* _Records for this task_
__________________________________________________
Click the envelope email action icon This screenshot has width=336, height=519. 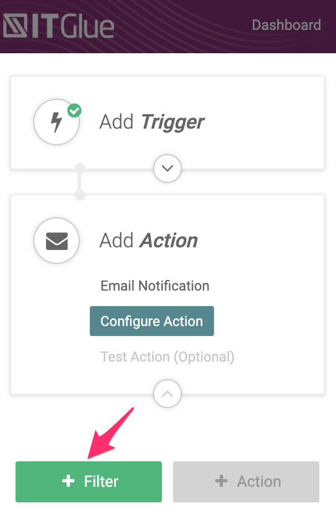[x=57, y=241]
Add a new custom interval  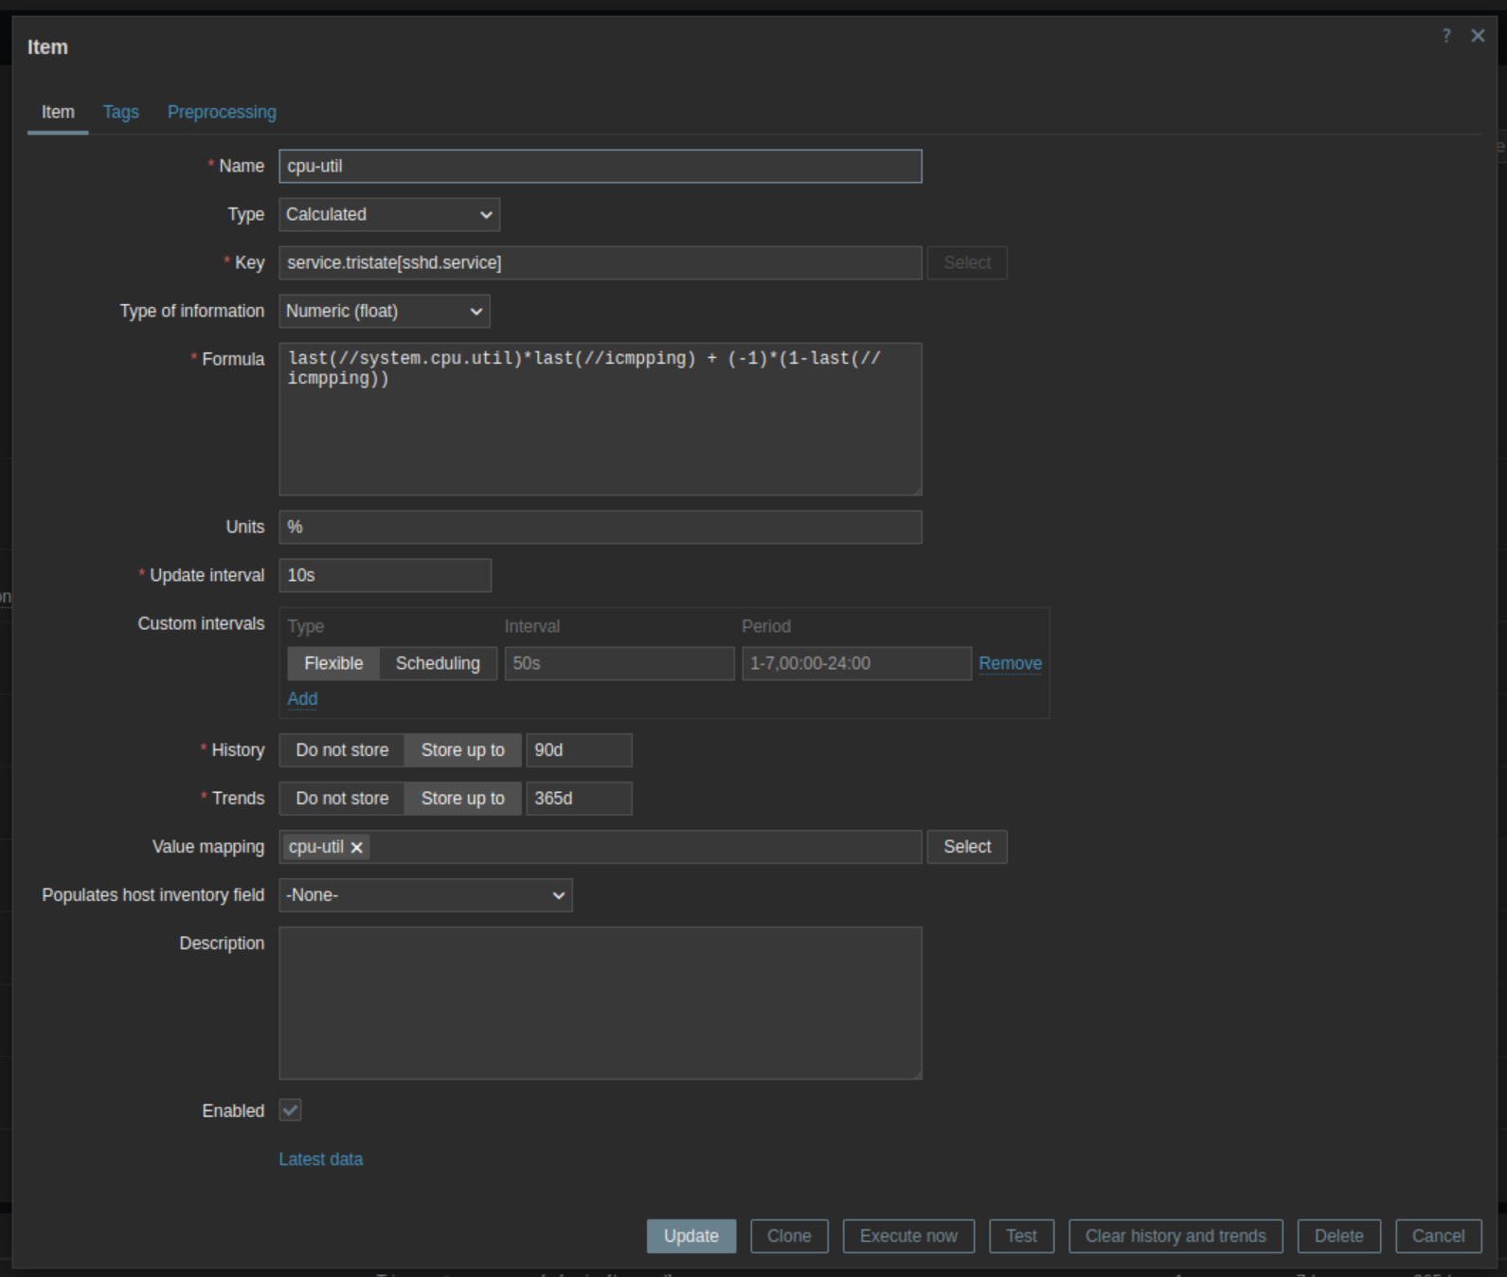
__________________________________________________
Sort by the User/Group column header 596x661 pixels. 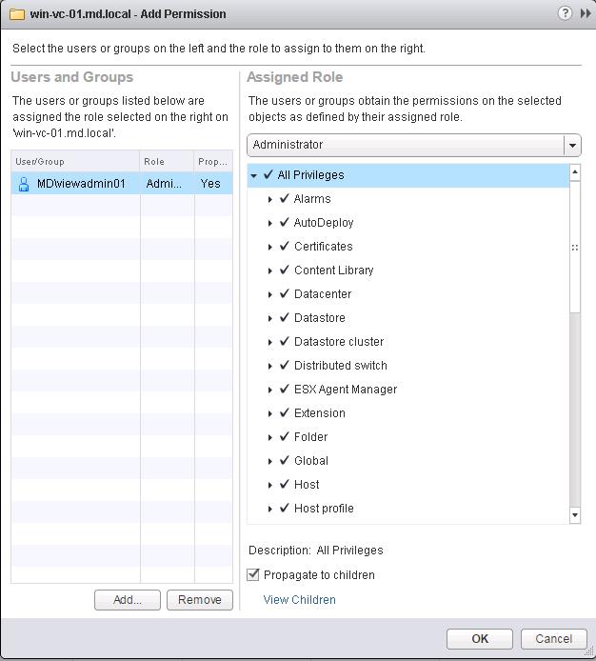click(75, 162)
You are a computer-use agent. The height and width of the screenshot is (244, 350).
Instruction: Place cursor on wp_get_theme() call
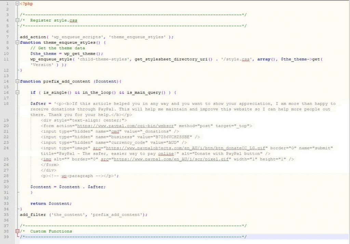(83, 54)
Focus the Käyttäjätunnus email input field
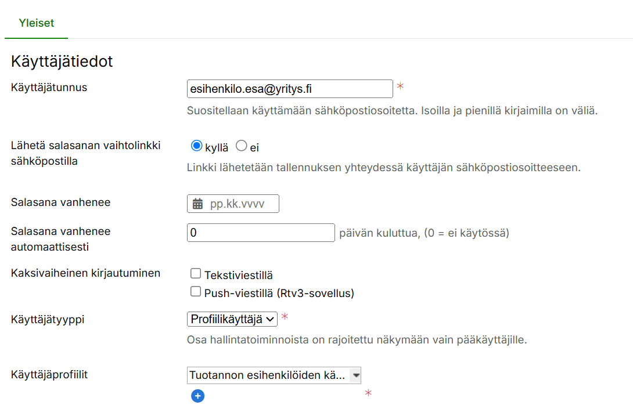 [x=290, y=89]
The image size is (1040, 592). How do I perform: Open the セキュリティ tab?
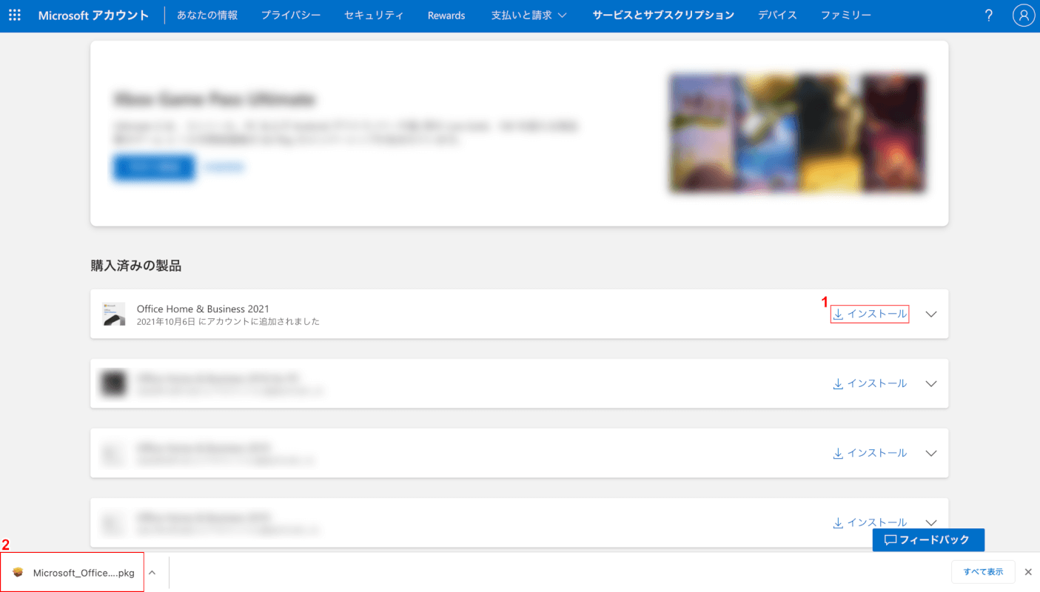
__________________________________________________
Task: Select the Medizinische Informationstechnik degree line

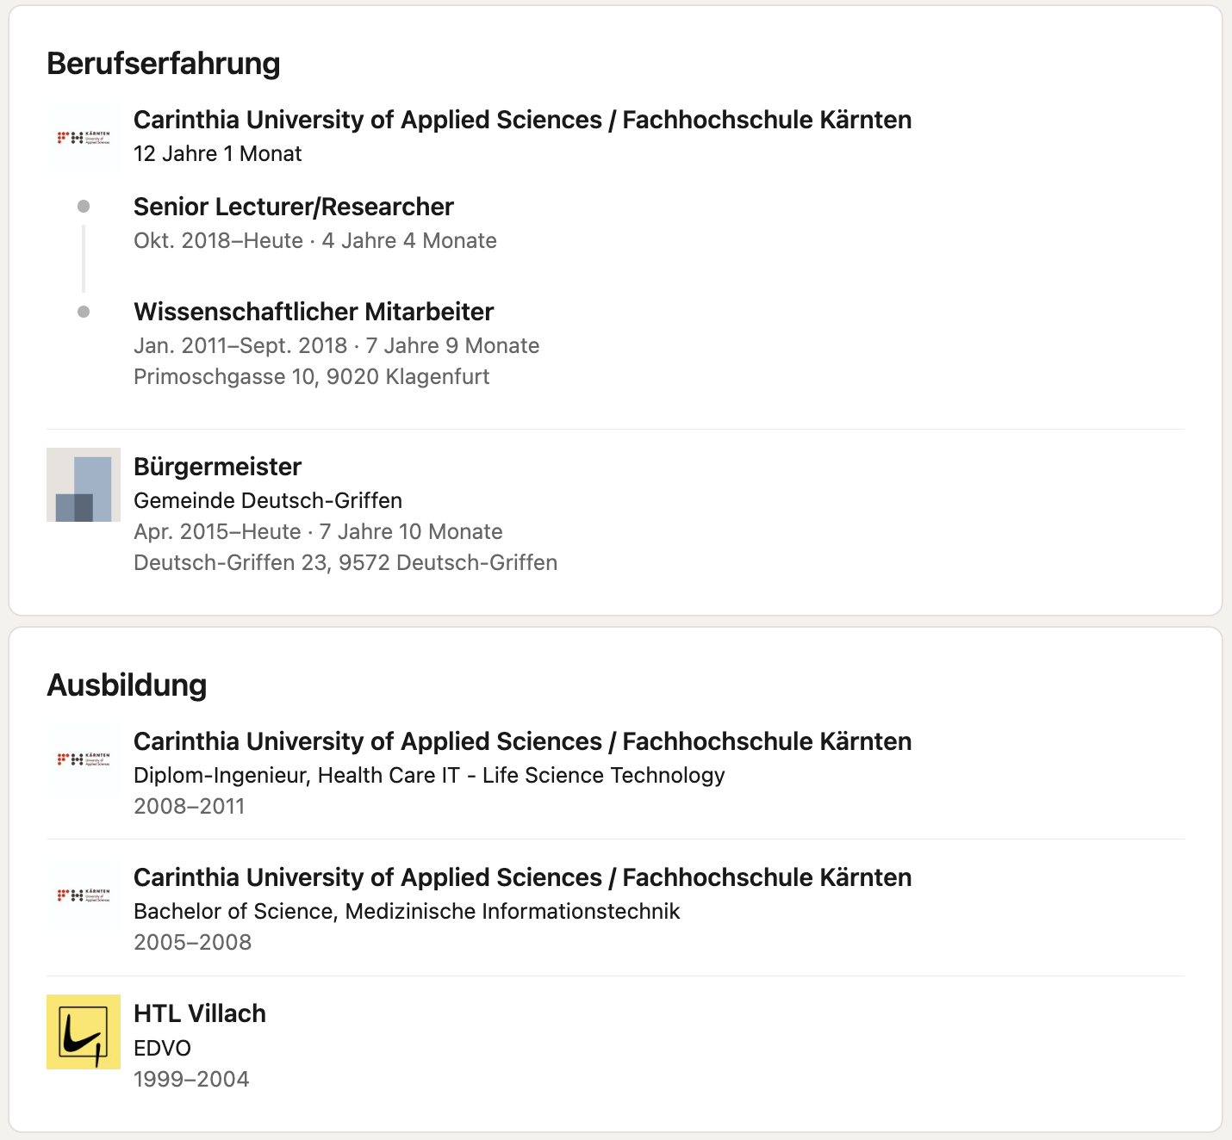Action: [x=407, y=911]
__________________________________________________
* _Task to complete_
Respond with the exact lines above running from the one containing "Instruction: Place cursor" to the one containing "The image size", both ends kept and no pictures included.

* _Finished task_
Instruction: Place cursor on wp_get_theme() call
(83, 54)
Focus the Käyttäjätunnus email input field
 [x=290, y=89]
The image size is (1040, 592). How do I perform: Open the セキュリティ tab?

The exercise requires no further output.